Disinfecting by heat.
Better than any chemical agent known to be a destroyer of bacteria is heat in one form or another. This may be steam or hot water or dry heat. If a high enough temperature is maintained for a sufficient length of time, the action is absolutely destructive to all germs. Fire does, of course, destroy bacteria along with whatever material the bacteria are concealed in, but such a disinfectant is of little value for ordinary purposes, since the object of disinfection is to destroy bacteria without destroying the surface on which they are lodged. In some old buildings, where consumption or smallpox, for example, has become permanent, it may be that the surest way of killing all the bacteria is to burn up the house.
Dry heat.
Unfortunately, even a moderate heat cannot always be applied.

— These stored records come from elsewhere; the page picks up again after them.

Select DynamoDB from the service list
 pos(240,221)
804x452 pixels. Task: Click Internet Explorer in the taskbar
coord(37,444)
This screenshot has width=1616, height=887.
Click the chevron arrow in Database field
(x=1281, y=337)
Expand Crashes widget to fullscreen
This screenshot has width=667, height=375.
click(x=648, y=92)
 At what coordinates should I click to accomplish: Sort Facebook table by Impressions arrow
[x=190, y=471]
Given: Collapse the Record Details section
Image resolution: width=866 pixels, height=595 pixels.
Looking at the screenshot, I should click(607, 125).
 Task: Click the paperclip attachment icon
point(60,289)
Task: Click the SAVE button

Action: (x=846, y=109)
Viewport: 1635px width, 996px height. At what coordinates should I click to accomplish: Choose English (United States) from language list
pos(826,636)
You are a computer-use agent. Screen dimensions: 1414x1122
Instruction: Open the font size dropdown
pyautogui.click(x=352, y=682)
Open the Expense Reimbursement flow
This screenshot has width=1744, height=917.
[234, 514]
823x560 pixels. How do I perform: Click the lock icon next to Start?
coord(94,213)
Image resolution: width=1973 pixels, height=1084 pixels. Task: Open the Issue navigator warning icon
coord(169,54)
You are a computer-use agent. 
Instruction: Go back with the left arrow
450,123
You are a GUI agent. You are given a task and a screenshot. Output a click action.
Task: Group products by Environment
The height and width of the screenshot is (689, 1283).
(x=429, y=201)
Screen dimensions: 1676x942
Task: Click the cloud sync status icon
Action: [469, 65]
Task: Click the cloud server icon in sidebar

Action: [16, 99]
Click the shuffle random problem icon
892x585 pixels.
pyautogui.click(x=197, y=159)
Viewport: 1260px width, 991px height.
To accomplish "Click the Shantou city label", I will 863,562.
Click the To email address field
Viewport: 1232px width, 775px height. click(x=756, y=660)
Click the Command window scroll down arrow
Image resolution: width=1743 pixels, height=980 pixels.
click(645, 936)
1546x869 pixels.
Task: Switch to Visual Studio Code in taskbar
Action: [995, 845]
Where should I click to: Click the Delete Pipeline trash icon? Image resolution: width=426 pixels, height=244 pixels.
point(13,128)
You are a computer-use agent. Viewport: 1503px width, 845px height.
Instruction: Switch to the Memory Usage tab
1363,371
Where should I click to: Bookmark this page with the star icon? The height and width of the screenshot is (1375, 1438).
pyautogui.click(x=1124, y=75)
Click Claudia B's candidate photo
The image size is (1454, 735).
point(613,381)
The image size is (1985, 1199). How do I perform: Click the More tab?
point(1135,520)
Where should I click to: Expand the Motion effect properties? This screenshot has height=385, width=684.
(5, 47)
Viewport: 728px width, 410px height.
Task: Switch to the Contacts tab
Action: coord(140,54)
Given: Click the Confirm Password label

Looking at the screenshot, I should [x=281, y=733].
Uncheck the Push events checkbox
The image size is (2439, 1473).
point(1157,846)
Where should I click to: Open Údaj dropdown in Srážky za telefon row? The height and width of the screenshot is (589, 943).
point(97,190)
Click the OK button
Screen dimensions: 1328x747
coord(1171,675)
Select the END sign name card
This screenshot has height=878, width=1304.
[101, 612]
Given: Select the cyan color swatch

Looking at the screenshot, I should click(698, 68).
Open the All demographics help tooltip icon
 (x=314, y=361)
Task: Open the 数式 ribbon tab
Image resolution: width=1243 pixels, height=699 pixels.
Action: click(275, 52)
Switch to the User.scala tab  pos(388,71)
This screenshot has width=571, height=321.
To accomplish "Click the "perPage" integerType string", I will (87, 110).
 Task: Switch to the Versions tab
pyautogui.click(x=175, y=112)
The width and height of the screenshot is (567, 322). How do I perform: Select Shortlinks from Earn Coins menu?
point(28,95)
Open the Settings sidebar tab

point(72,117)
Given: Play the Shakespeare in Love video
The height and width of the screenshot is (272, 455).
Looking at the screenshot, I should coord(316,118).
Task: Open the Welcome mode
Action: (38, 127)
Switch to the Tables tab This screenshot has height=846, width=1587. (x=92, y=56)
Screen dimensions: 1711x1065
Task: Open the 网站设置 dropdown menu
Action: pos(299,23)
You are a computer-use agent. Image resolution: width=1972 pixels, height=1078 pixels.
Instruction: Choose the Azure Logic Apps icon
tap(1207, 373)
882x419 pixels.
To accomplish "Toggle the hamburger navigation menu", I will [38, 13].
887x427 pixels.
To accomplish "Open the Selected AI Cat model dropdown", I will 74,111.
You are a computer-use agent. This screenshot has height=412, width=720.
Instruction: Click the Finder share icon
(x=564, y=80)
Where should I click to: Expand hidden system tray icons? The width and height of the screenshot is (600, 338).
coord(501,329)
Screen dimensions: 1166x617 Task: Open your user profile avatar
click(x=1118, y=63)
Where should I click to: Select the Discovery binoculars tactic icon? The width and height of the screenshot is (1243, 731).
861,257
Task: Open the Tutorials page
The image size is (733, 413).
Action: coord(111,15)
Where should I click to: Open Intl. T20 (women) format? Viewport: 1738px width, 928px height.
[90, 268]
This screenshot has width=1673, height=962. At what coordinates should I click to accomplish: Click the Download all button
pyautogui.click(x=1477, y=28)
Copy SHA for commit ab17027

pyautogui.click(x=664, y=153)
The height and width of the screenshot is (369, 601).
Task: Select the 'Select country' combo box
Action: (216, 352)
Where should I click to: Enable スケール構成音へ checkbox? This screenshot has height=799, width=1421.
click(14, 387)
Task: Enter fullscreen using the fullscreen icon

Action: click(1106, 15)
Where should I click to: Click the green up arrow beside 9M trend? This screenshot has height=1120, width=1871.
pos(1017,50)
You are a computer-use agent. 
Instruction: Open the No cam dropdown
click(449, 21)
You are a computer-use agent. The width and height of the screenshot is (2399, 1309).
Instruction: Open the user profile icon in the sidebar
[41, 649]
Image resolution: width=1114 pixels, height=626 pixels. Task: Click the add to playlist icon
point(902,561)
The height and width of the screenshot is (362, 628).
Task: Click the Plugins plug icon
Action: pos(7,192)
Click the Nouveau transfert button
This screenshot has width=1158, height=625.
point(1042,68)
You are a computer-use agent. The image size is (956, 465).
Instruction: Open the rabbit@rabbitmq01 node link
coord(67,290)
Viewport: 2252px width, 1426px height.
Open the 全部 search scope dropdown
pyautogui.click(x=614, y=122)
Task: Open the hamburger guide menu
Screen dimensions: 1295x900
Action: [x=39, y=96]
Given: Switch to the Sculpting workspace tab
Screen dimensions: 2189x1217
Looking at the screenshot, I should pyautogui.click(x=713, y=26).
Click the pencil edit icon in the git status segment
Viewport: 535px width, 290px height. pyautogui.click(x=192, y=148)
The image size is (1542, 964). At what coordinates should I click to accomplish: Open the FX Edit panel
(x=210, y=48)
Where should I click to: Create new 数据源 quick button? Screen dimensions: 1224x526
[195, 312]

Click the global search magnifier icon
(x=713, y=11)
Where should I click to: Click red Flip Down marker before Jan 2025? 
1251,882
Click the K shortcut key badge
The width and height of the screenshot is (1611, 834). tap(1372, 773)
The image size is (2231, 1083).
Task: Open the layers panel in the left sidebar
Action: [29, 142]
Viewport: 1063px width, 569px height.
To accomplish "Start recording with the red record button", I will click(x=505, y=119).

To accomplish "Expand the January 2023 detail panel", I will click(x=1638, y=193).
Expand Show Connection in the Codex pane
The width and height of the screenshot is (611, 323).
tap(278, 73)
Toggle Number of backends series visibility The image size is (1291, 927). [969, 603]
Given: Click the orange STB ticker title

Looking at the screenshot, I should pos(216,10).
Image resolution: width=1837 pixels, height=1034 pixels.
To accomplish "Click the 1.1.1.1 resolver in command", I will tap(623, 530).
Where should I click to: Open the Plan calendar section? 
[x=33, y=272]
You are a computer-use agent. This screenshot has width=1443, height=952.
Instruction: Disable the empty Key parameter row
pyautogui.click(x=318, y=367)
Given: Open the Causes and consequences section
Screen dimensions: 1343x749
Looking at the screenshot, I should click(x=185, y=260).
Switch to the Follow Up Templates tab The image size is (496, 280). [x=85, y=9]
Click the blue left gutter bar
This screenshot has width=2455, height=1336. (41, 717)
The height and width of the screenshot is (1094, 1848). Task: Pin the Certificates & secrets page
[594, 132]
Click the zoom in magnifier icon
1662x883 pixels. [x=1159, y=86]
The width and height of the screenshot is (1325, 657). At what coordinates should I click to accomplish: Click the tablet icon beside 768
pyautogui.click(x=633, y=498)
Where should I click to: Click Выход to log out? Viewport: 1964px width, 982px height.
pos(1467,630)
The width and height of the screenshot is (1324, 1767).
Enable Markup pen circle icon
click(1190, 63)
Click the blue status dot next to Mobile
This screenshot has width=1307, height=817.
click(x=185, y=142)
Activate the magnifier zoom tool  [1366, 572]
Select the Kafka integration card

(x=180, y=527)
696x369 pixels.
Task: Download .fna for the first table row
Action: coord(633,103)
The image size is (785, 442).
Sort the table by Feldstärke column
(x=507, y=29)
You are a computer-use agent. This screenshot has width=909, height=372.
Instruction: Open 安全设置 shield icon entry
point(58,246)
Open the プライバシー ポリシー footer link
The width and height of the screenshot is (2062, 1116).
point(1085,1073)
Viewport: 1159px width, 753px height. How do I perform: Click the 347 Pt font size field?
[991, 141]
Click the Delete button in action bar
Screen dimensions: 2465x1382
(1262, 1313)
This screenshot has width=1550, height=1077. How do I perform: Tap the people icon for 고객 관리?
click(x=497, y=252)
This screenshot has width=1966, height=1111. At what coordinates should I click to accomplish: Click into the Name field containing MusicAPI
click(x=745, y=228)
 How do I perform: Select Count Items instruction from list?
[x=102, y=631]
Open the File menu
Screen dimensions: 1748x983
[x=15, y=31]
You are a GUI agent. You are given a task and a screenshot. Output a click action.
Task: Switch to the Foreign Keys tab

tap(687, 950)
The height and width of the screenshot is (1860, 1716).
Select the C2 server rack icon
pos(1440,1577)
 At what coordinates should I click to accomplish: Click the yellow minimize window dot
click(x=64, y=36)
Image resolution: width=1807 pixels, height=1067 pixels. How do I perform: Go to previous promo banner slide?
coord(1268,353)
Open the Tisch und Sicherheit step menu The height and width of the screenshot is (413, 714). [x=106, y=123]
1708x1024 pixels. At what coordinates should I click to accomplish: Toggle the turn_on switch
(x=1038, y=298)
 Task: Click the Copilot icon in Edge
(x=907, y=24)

One's hands, for example, can neither be heated in an oven to the necessary temperature for destroying bacteria in their pores, nor can they be immersed in boiling water or steam for a sufficient time to secure thorough disinfection. Therefore, with the body, chemical means for disinfection must be employed. Also when it is desired to disinfect a liquid, such as beef broth, in which the experimenter desires to grow some particular species to the exclusion of all others, dry heat is inapplicable because it would evaporate the liquid, nor is chemical disinfection possible because of its antiseptic effect on the bacteria to be cultivated. Moist heat, therefore, must be used. When dry heat is used, it is usually for the disinfection of glassware or earthenware or metallic objects, the quality of which will not be affected by the necessary temperature, namely, 150 degrees Centigrade, or about 300 degrees Fahrenheit. This temperature must be maintained for at least an hour, and it is not certain even then to penetrate in full power to the middle of blankets or comfortables. Except for glassware to be used in a laboratory, dry heat, such as would be obtained by a kitchen oven, is not to be recommended.
Boiling water.
Boiling water, on the other hand, is the most effective and penetrating disinfecting agent available. One has only to expose an object to boiling water for five minutes to absolutely kill all disease-bearing bacteria contained, and since bed linen, clothes, blankets, and such articles as are naturally used in a sick room have to be washed after a patient's recovery, it requires but very little additional trouble to subject the soiled articles to that temperature of the water which will secure disinfection at the same time. But the water must be boiling. The mere fact that it was once boiling water gives it, half an hour later, no disinfecting properties, and complete disinfection can be secured only by actually boiling the garments or articles for at least five minutes. The apparatus necessary therefore—and no better piece of disinfecting apparatus can be secured anywhere—is a good old-fashioned wash boiler. The action is more certain, that is, more penetrating, if a little washing soda is added to the water at the rate of a tablespoonful of soda to a gallon of water. This solution is admirable for washing dishes, spoons, knives, forks, and other eating utensils used by sick persons. It is always a mistake to wash dishes from the sick room in the same vessel with other dishes. They should not only be washed separately, but they should be washed in boiling water, and preferably in a soap solution as just described.
Steam.
For some purposes, steam is better even than hot water; its effect on cotton and woolen garments is not so disastrous. A comfortable or blanket, for instance, may be subjected to steam without losing its elastic quality, and for small garments, an ordinary steamer, such as is used for puddings, answers admirably. Cities use steam sterilizers because of the greater convenience in furnishing steam to a large tank as compared with filling and emptying a tank with water and then providing sufficient heat to boil that water. The exposure to steam should last from half an hour to an hour, depending on whether the objects to be disinfected are small, open, and loose, or large, compact, and dense. Some articles, like bales of rugs, rolls of wool, and large bundles of cloth, cannot be sterilized at the center by ordinary steam, and while it is not likely that infection at the centers of such tightly rolled bundles has occurred if exposure took place while rolled up, yet it is certain that the disinfection does not reach these centers. In the case of such bundles as rugs from infected countries, where any single rug may become the medium of infection, it is requisite to thoroughly sterilize all parts of the bundle. For this purpose, it is necessary not merely to expose the articles to live steam, but to have the live steam under pressure so that it is forced into the inside of the packages by an excess of external pressure. This is probably not available in an ordinary house, where boiling must continue to be the method of disinfection.
Drying, light, and soil.
Before leaving this chapter, three agencies for disinfection may be pointed out, not perhaps to be depended on, but in order that the kindly provisions of nature may be appreciated. All germs removed from the body, which is their natural home, and exposed to the air are subject to drying and thus are killed. Unfortunately, this does not become true except after long periods of time, nor is it equally true with all germs, but it is certainly one of the methods by which the evil effects of disease germs may be lessened. The germ of consumption lasts as long as any germ, and yet this, when dried in the street, loses its vitality after about a week. Similarly, the typhoid fever germs, unless kept in a moist condition, dry up and die in a few days. With the drying, however, comes the danger that in the process they may be lifted by the wind and carried in the air to the mouths or nostrils of well persons, so that it is not wise to depend solely on this method of disinfection.